Title: Flame In The Mist
Author: Renée Ahdieh
Publisher: Hodder and Stoughton
Publication Date: May 18th 2017
Rating: 🌟 🌟 🌟 🌟
The daughter of a prominent samurai, Mariko has long known her place—she may be an accomplished alchemist, whose cunning rivals that of her brother Kenshin, but because she is not a boy, her future has always been out of her hands. At just seventeen years old, Mariko is promised to Minamoto Raiden, the son of the emperor’s favorite consort—a political marriage that will elevate her family’s standing. But en route to the imperial city of Inako, Mariko narrowly escapes a bloody ambush by a dangerous gang of bandits known as the Black Clan, who she learns has been hired to kill her before she reaches the palace.
Dressed as a peasant boy, Mariko sets out to infiltrate the ranks of the Black Clan, determined to track down the person responsible for the target on her back. But she’s quickly captured and taken to the Black Clan’s secret hideout, where she meets their leader, the rebel ronin Takeda Ranmaru, and his second-in-command, his best friend Okami. Still believing her to be a boy, Ranmaru and Okami eventually warm to Mariko, impressed by her intellect and ingenuity. As Mariko gets closer to the Black Clan, she uncovers a dark history of secrets, of betrayal and murder, which will force her to question everything she’s ever known.
Thank you to the publisher and NetGalley for providing me with an advance reading copy in exchange for an honest review!
“IF I AM MARCHING TO MY DEATH, THEN I WILL MARCH TO IT AS A GIRL. WITHOUT FEAR.”
Flame In The Mist was one of my most anticipated reads of this year. Ever since I finished The Wrath And The Dawn duology, including all the novellas, whatever this author wrote next was always going to be placed at the top of my TBR. And even though I just wasn’t as interested or invested in the plot and the characters this time, for the most part it wasn’t a complete let down.

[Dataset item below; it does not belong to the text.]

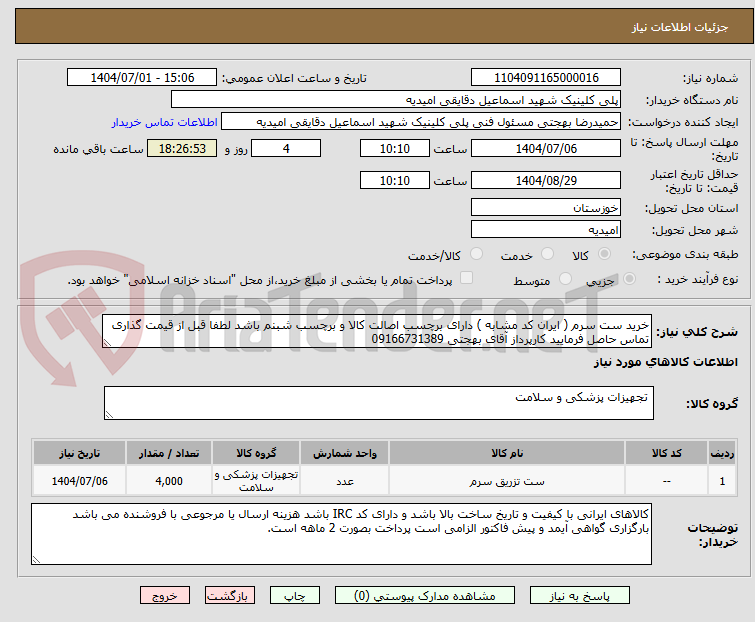Click the پاسخ به نیاز button
The image size is (755, 622).
(x=579, y=596)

At the beginning of the novel, we are immediately thrown into an execution, and this is quickly followed by the attack on Mariko’s convoy in an attempt to kill her. Thus, the book begins with action, and Renée’s writing was just as beautiful and lyrical as I remembered it. The events unfolded quickly and the shift in POVs between Mariko and her brother Kenshin was something I really enjoyed because protective older siblings are my absolute weakness. That being said, I quickly became disinterested for the rest of the story because the pacing was just slow. Not to mention, we were introduced to the POV of several other characters who I just didn’t care about.
The romance felt completely off, even though it was a hate-to-love relationship which I adore more that anything else. But still, Ōkami was a total sweetheart and an unapologetic feminist and it just made me so happy. It did take a while for me to warm up to him and I still can’t get over this one freaking scene.
“YOU ARE FIRST AND FOREMOST A PERSON. A RECKLESS, FOOLISH PERSON, BUT A PERSON NONETHELESS. IF I EVER SAY YOU ARE NOT PERMITTED TO DO SOMETHING, REST ASSURED THAT THE LAST REASON I WOULD EVER SAY SO WOULD BE BECAUSE YOU ARE A GIRL.”
The book ends on a cliff-hanger and leaves so many questions still unanswered which is frustrating, but overall it’s one I’d definitely recommend if you enjoy character-driven stories. I loved the feudal Japanese setting and getting to learn about the culture, and the comradery of the Black Clan. Not to mention, female empowerment! Unfortunately the plot wasn’t as captivating as the author’s writing but, nevertheless, I am here for the sequel.